[Collected data entries]
'''

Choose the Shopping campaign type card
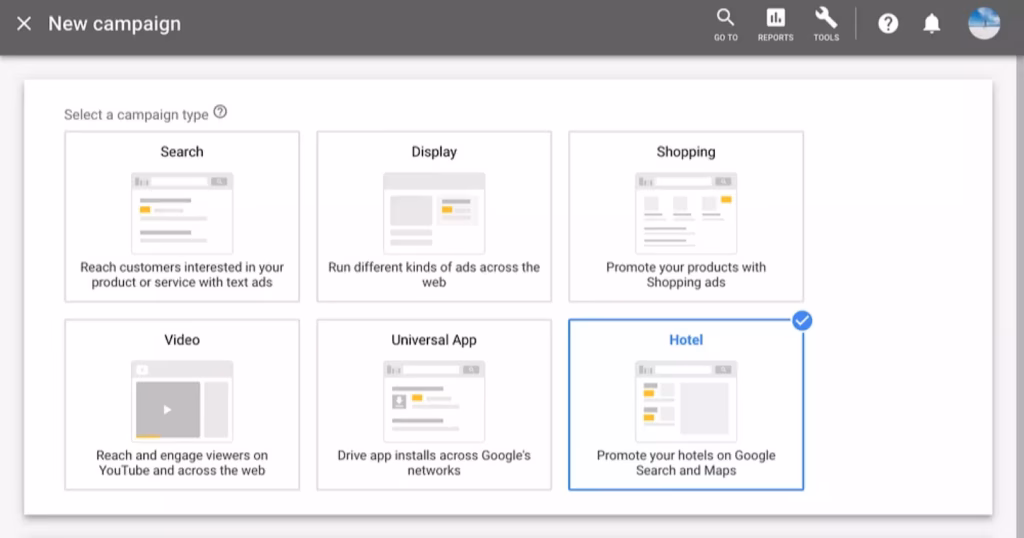Image resolution: width=1024 pixels, height=538 pixels. 686,216
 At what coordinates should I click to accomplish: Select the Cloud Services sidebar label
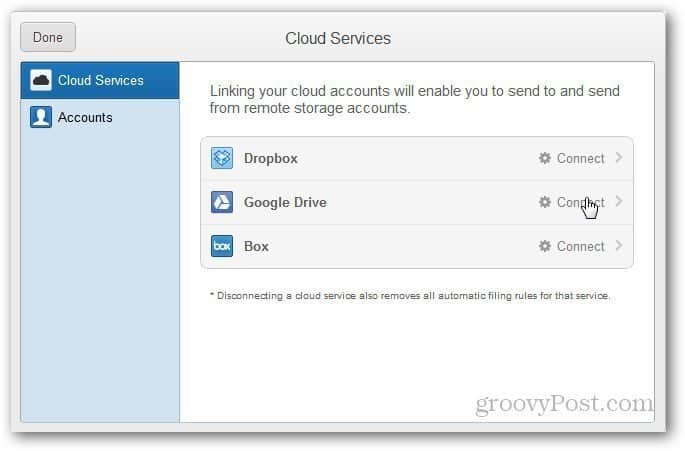pos(100,80)

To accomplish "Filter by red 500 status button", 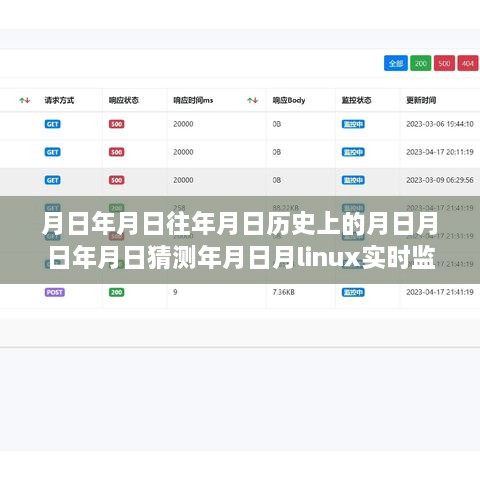I will click(x=444, y=63).
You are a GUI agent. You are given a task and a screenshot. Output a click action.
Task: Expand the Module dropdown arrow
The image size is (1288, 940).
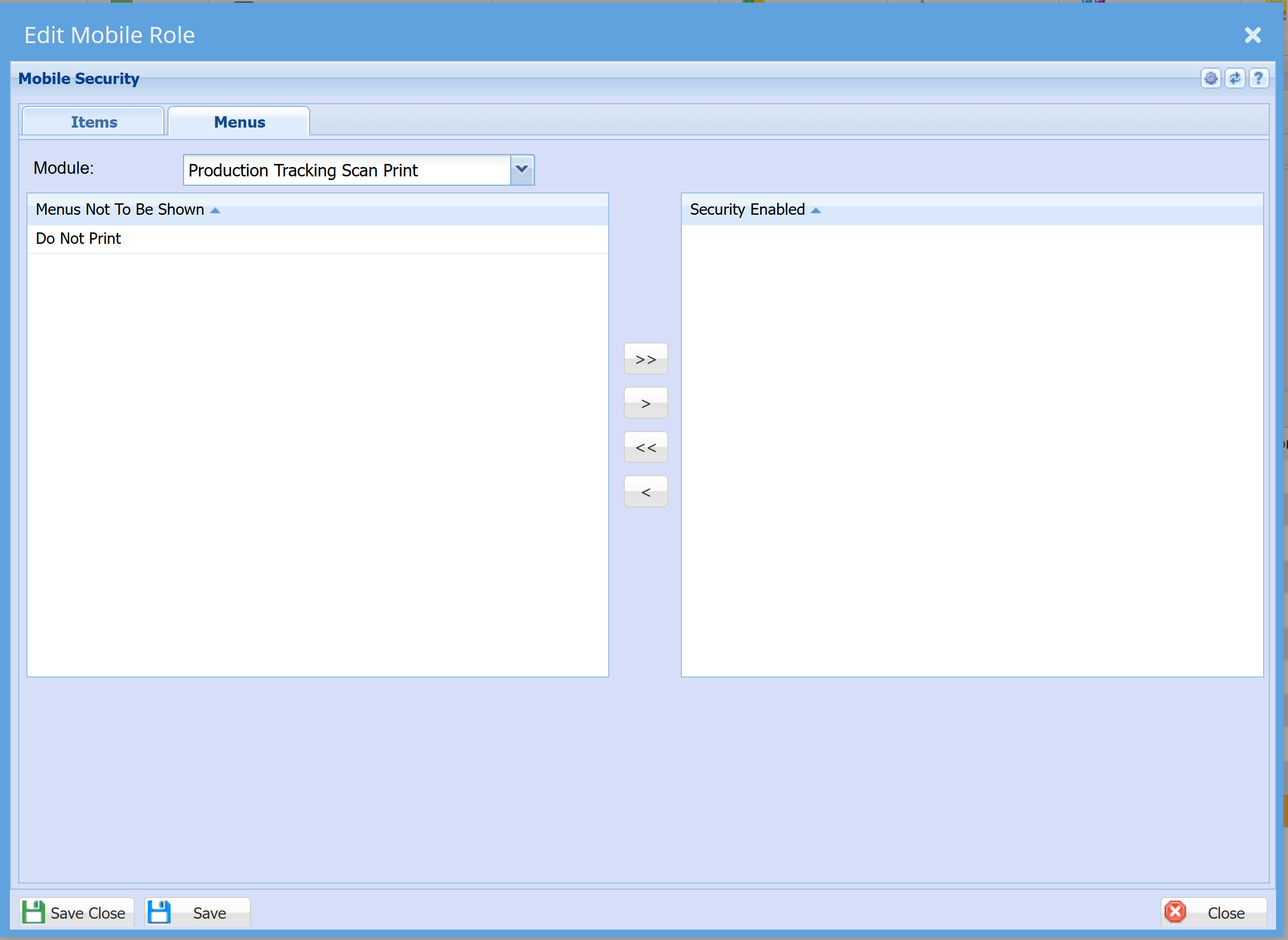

'''

→ **What you have to do**: Starting with the line that contains "You are a GUI", give the lines again exactly as they appear through the last line of the data, pictures excluded.

→ **Written answer**:
You are a GUI agent. You are given a task and a screenshot. Output a click action.
Task: Expand the Module dropdown arrow
The image size is (1288, 940).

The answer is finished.